■ **WHAT TO WORK ON**:
Wherever the string "Combinations" appears in the listing, copy that line.

* * * *

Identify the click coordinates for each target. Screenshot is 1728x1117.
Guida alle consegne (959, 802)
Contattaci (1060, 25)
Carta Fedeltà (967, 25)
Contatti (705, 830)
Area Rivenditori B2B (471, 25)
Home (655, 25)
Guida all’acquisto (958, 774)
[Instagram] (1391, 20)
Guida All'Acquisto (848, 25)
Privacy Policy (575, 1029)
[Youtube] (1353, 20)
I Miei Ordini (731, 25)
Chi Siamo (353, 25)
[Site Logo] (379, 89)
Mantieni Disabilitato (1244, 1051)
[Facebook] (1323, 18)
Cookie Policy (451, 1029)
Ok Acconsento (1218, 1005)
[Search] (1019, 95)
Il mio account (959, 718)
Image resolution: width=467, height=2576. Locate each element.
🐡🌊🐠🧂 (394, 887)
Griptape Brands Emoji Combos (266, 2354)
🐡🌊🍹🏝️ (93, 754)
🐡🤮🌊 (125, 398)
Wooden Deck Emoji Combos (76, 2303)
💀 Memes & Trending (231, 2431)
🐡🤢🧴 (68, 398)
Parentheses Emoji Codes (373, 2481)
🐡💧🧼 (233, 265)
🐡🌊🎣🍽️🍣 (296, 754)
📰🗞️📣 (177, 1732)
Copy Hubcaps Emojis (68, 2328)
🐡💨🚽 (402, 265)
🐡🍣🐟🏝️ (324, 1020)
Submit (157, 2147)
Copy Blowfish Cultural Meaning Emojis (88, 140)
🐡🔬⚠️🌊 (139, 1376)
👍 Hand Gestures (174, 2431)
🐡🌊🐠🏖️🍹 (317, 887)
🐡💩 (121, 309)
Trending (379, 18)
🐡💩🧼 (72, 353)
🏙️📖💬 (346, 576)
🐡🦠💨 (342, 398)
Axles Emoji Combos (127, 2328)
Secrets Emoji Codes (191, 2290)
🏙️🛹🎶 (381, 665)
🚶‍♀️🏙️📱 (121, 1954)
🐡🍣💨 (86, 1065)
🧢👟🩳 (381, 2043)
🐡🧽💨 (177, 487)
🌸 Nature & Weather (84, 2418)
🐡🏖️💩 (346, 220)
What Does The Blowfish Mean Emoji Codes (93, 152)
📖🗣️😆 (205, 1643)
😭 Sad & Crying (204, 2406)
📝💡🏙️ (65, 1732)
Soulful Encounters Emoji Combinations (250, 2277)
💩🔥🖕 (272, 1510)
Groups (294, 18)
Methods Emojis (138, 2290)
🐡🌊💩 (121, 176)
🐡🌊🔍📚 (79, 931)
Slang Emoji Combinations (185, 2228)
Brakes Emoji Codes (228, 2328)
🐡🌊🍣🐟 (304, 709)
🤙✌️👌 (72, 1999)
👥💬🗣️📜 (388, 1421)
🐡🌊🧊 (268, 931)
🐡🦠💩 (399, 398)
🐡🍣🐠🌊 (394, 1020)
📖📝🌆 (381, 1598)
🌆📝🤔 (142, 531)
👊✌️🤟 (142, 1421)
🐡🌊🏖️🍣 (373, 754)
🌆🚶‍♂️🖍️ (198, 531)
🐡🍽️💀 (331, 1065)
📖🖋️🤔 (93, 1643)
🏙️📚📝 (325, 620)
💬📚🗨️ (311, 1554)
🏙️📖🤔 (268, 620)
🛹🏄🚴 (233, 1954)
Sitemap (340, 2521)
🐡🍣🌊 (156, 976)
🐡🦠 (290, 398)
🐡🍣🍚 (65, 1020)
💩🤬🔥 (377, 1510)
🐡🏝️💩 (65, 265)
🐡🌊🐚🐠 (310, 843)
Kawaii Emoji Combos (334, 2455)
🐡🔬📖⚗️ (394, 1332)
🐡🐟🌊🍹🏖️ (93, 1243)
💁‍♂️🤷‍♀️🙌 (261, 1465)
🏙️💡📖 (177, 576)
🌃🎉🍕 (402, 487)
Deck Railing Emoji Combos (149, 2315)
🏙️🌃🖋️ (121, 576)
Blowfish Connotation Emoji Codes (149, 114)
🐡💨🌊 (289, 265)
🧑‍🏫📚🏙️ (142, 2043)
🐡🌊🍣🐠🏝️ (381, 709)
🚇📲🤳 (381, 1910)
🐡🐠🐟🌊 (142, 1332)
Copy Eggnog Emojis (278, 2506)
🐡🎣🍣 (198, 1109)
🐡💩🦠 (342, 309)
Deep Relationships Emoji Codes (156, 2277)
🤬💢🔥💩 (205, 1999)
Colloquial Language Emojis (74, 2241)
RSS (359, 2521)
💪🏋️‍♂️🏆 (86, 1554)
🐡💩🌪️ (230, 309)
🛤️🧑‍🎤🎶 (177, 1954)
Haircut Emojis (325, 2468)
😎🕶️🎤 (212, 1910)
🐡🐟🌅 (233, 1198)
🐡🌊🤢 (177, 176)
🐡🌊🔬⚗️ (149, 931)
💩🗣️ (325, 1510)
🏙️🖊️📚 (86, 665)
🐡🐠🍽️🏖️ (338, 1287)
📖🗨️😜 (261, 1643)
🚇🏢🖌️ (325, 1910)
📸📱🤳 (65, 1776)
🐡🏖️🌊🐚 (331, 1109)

* * * *

■ **ANSWER FOR THE TASK**:
Soulful Encounters Emoji Combinations (250, 2277)
Slang Emoji Combinations (185, 2228)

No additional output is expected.